10-Minute Paper
Systematics, Evolution, and Biodiversity
Zachary Hayes Griebenow (he/him/his)
Postdoc
Colorado State University
Fort Collins, Colorado
The subfamily Leptanillinae (Hymenoptera: Formicidae) consists of minute, subterranean ants, and is sister to nearly all other ants. Male specimens are acquired more easily than workers, and the sexes are almost never collected in association: many subclades of the Leptanillinae are known solely from male specimens. Thus, our understanding of these intriguing ants was shackled by parallel taxonomy. My PhD dissertation aimed to delimit taxa within the Leptanillinae that are reciprocally monophyletic, and uniformly diagnosable based upon both workers and males. To this end, I used phylogenomic inference from ultra-conserved elements (UCEs); and employed Bayesian total-evidence inference to resolve the phylogenetic position of the aberrant genus Scyphodon, for which molecular data are unavailable. With UCEs, I definitively identified the worker of two speciose subclades in which that caste was heretofore unknown (Yavnella and Noonilla), bypassing the need for collection of workers and males together for these to be associated, while total-evidence inference resolved the placement of Scyphodon with high probability.
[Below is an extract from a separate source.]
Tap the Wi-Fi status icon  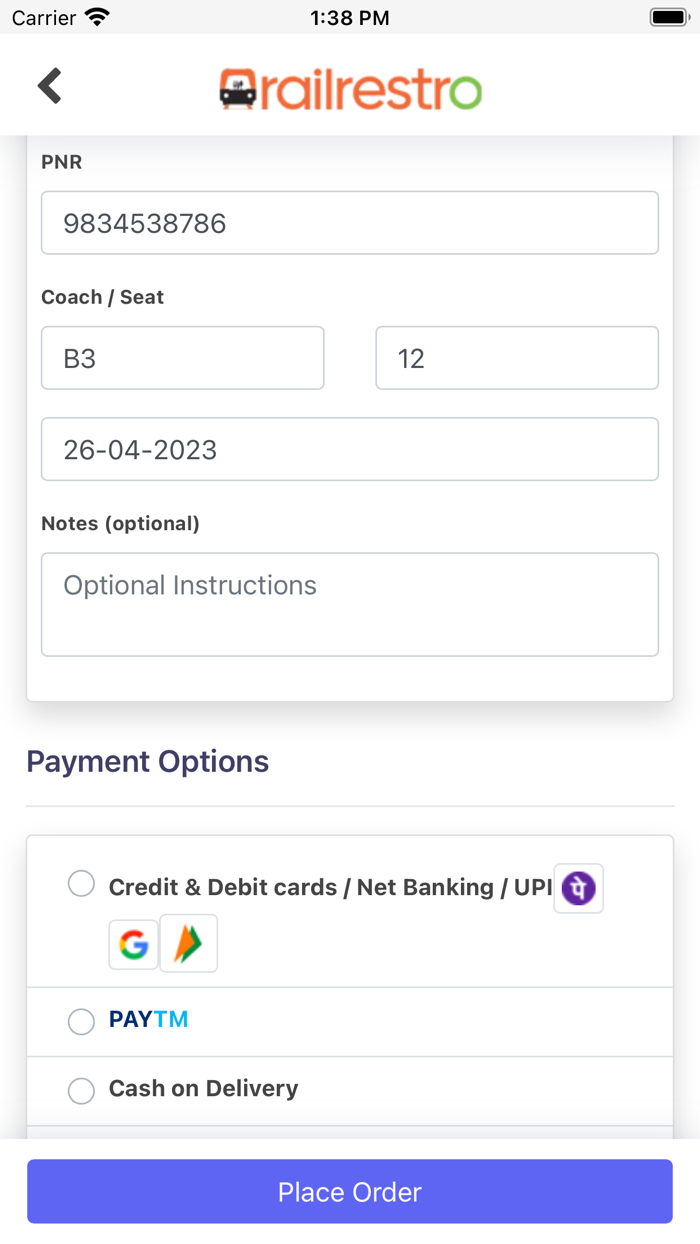[x=97, y=17]
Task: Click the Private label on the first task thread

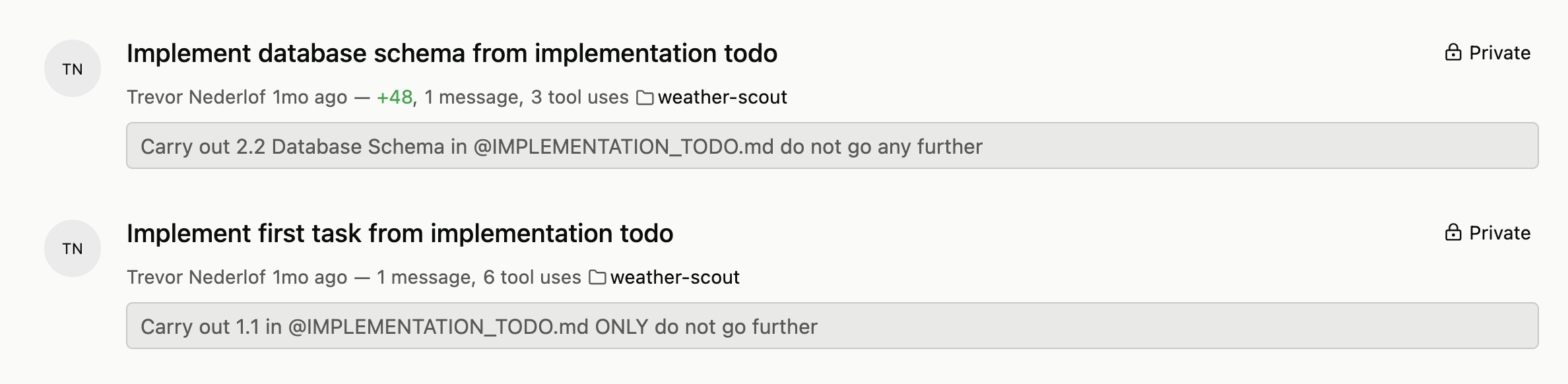Action: click(x=1499, y=233)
The higher taxonomy of the Leptanillinae now reflects evolutionary relationships, with phylogeny integrating phenotypic observations of both males and workers. With their systematics now resolved, I will attempt divergence dating of the Leptanillinae by Bayesian inference under the fossilized birth-death (FBD) model, despite the total lack of leptanilline fossils—a challenge I hope to overcome by extensive outgroup sampling.